Mahanagar Gas's move into electric mobility follows similar logic. The company acknowledges that electric vehicles won't immediately reduce CNG demand. Yet their investment in 3ev represents a long-term equity bet on energy transition.

3ev focuses on battery-as-a-service for commercial electric vehicles. The startup leverages MGL's existing infrastructure in Mumbai while operating independently in other cities. This partnership allows gradual expansion without overwhelming either company's resources.

Global Capital Joins the Movement

International investors bring different perspectives to Indian climate tech. Less constrained by domestic exit timelines, they're backing startups tackling complex problems like carbon sequestration.

Varaha's success illustrates this trend. The startup secured Google's first carbon-removal agreement in India, followed by a similar deal with Microsoft. With biochar credits priced around $150-160 per tonne, these agreements represent significant value.

Other startups benefit too. Arya.ag raised ₹725 crore in Series D funding led by global private equity firm GEF Capital Partners. The company reduces post-harvest losses through farm-gate infrastructure.

Pradeep Singhvi of Grant Thornton Bharat observes the global perspective. "International investors are greening their portfolios. Supporting Indian climate projects helps meet sustainability targets while accessing long-term growth."

The Venture Capital Conundrum

Venture capital remains concentrated in familiar areas. Since 2022, roughly $6 billion has flowed into electric vehicles and mobility sectors. This produced unicorns like Ola Electric and Ather Energy. Yet these represent exceptions rather than the rule.

Most climate-tech funding goes to adaptation-focused products. These offer clearer customers, shorter payback cycles, and easier monetization. Mitigation technologies struggle to attract similar interest.

"Until carbon markets mature and pricing becomes predictable, many venture investors will remain cautious," notes Singhvi.
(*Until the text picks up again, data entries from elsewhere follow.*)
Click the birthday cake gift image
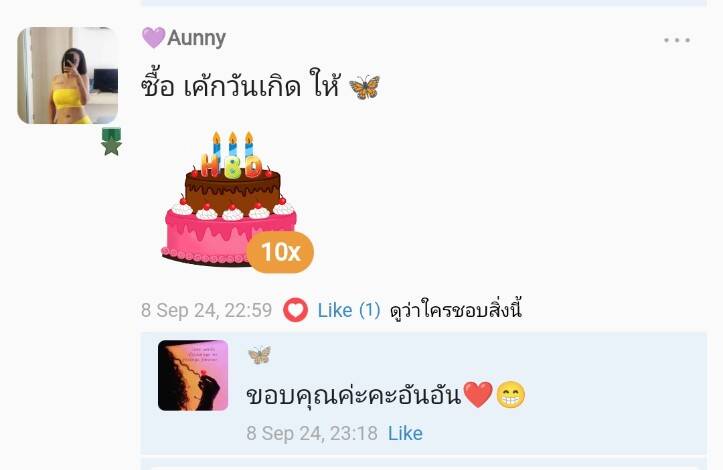 click(x=230, y=199)
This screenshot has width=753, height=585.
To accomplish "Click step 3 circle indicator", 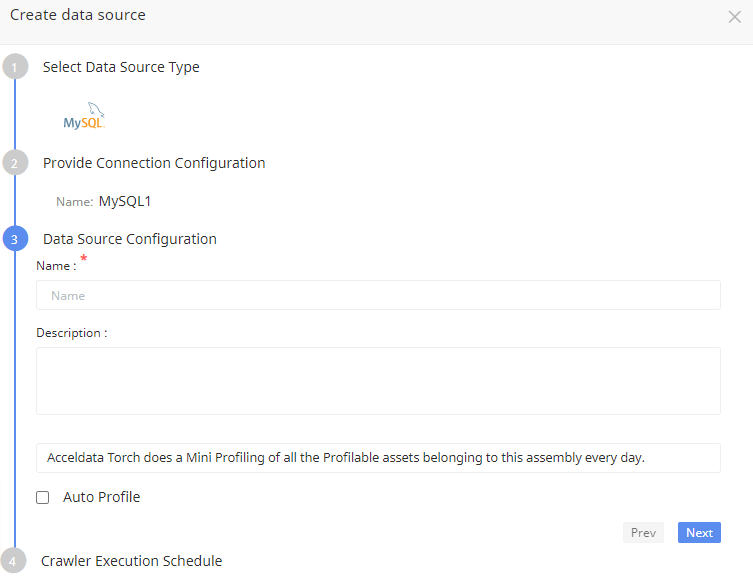I will pyautogui.click(x=15, y=239).
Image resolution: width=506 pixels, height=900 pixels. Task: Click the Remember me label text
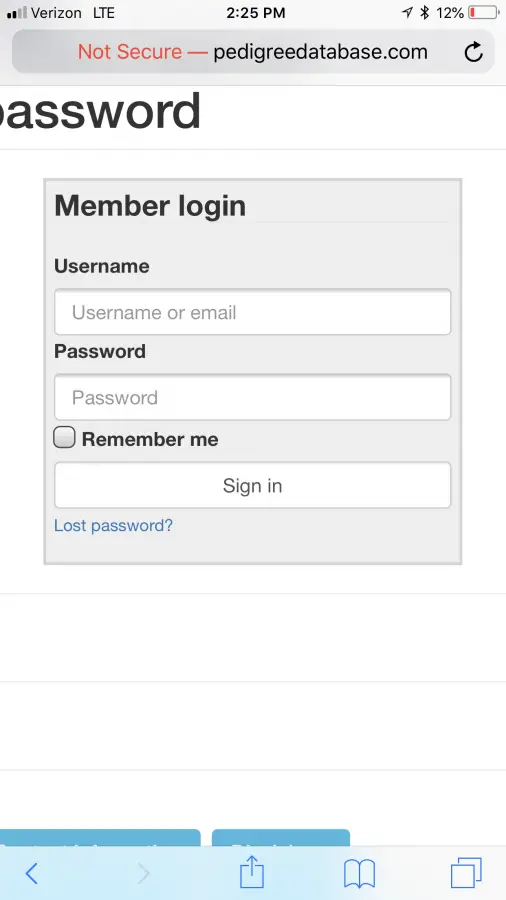click(x=150, y=439)

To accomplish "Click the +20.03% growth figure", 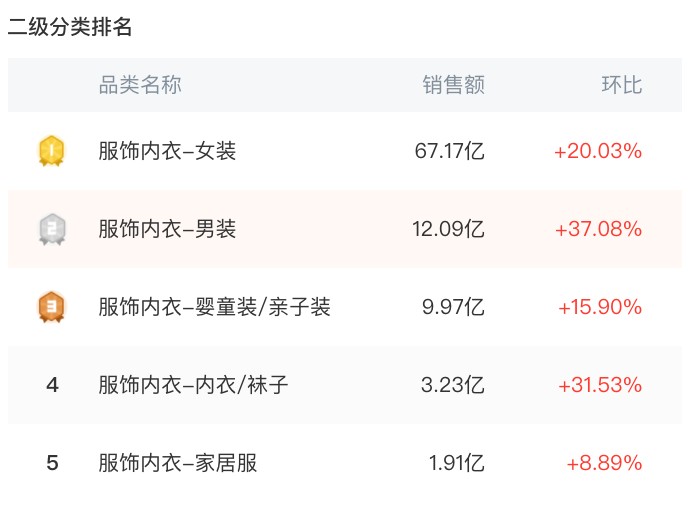I will [x=598, y=151].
The scaling gap persists despite growing startup numbers. Less than 3% of India's 800 viable climate-tech startups have raised Series B or beyond.

A Broader Investment Shift

Global financial institutions increasingly view climate risk as material financial risk. BlackRock CEO Larry Fink predicted climate unicorns would emerge around green hydrogen, agriculture, and industrial decarbonization. This prediction is becoming investment reality.

BlackRock and Temasek now back companies like Antora Energy and ConnectDER. These investments signal private capital's move toward climate infrastructure beyond traditional venture comfort zones.

For shipyards, utilities, and asset managers, climate technology represents more than environmental responsibility. It's becoming a hedge against operational disruptions, regulatory changes, and market shifts. Whether venture capital eventually follows this patient capital approach will shape India's decarbonization journey.

The funding landscape is transforming. Patient capital from unexpected sources is filling critical gaps. This shift may determine who builds and owns India's green transition in the coming decades.